Food and pharmaceutical factories are required to use stainless steel to ensure hygiene and easy CIP/SIP sterilization.
In hospitals, stainless steel is preferred because of its natural antibacterial properties and ability to be sterilized by steam.

5. Good heat resistance

Mechanism: Some types of stainless steel (such as 310S, 253MA) can withstand temperatures >1000°C thanks to high Ni, Cr, and Si content, helping the oxide layer to be durable at high temperatures.
Reality:
Heat-resistant stainless steel is used in industrial furnaces, chimneys, and combustion chambers.
Power plants use stainless steel for turbine blades and high-pressure steam pipes.
In the automotive industry, heat-resistant stainless steel is used for engine exhaust pipes.

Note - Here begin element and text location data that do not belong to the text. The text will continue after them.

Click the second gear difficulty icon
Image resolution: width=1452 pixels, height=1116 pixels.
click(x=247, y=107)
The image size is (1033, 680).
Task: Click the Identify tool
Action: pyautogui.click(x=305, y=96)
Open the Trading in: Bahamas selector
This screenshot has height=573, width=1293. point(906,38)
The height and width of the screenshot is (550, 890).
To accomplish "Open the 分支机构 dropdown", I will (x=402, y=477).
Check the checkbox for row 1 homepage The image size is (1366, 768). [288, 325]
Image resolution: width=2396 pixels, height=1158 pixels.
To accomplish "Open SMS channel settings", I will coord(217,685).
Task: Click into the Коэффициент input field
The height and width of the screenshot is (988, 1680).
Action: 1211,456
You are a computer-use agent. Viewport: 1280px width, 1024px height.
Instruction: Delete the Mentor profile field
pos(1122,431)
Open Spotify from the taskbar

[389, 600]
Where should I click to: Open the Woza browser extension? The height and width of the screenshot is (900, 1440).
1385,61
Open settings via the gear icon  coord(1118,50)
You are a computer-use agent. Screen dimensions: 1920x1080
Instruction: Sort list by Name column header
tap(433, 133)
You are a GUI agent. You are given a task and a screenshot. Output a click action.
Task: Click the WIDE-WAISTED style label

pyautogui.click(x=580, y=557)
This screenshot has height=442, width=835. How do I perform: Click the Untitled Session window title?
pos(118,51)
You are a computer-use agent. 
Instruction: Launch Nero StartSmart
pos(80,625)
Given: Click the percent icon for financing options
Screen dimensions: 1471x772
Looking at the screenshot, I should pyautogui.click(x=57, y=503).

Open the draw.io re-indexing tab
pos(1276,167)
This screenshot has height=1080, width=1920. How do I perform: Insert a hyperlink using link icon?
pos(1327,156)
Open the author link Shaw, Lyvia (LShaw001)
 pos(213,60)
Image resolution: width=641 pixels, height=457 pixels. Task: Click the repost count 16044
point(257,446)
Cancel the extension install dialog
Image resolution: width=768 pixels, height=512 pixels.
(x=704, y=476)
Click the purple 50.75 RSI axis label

6. Easy to process: cutting, stamping, welding, bending

Mechanism: Austenitic stainless steel has high ductility, suitable for many processing technologies: plasma cutting, laser, CNC, TIG/MIG welding, deep drawing, cold rolling.
Reality:
The mechanical engineering industry uses stainless steel for precise CNC cutting of machine parts.
The architectural industry uses stainless steel for curved railings and decorative walls.
The shipbuilding and chemical industries use TIG-welded stainless steel to ensure tight, corrosion-resistant welds.
Thus, stainless steel is not simply “stainless” steel, but a versatile engineering material, fully converging mechanical properties – chemical properties – aesthetics – safety, meeting strict requirements in industry, construction, medicine and life.